* [Document extract]:
↓

MoisesDB Multitrack Music Dataset

Updated 18 December 2025

MoisesDB is a comprehensive multitrack dataset with hierarchically organized raw audio tracks, supporting granular music source separation.
The dataset employs a two-level taxonomy to group audio tracks into meaningful stems, facilitating both aggregate and fine-grained source separation experiments.
MoisesDB offers a Python API and benchmark evaluations using oracle methods and neural models, enabling detailed performance analysis via SDR and related metrics.

MoisesDB is a large-scale, publicly available multitrack dataset developed to advance music source separation research beyond the traditional four-stem paradigm. Comprising 240 stereo songs from 47 distinct artists and spanning 12 high-level genres, MoisesDB addresses the data scarcity that historically limited separation systems to vocals, drums, bass, and "other" stems. Each song includes individually recorded raw audio tracks organized into a two-level hierarchical stem taxonomy, facilitating fine-grained, configurable separation strategies and enabling research at increased stem granularities (Pereira et al., 2023).

↑

* [Set exercise A]: According to the dataset description, how many stereo songs does MoisesDB contain?
* [Set exercise B]: Decide whether each statement agrees with the dataset description: (i) MoisesDB spans 12 high-level genres. (ii) MoisesDB organizes its tracks into a three-level stem taxonomy. (iii) MoisesDB comes with a Python API.
* [Set exercise C]: Copy the stretch of the dataset description from "MoisesDB offers a" through "and related metrics.".
The lines after this point come from a different source than the dataset description.

* [Dataset extract]:
↓

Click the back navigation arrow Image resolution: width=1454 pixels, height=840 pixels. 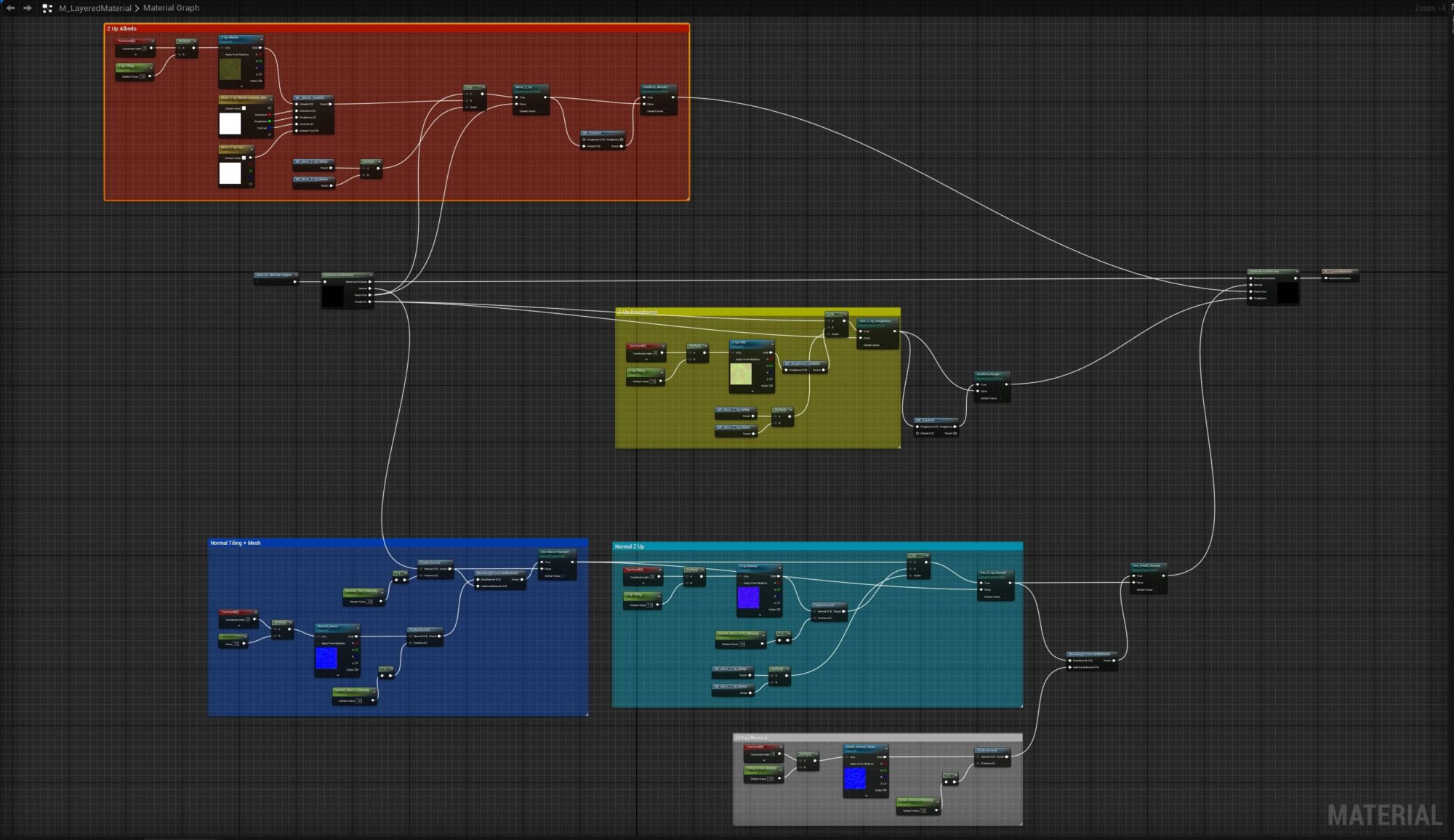10,8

↑

* [Exercise response A]: 240 stereo songs.

* [Exercise response B]:
(i) Yes: "spanning 12 high-level genres"
(ii) No: "a two-level hierarchical stem taxonomy"
(iii) Yes: "MoisesDB offers a Python API"

* [Exercise response C]:
MoisesDB offers a Python API and benchmark evaluations using oracle methods and neural models, enabling detailed performance analysis via SDR and related metrics.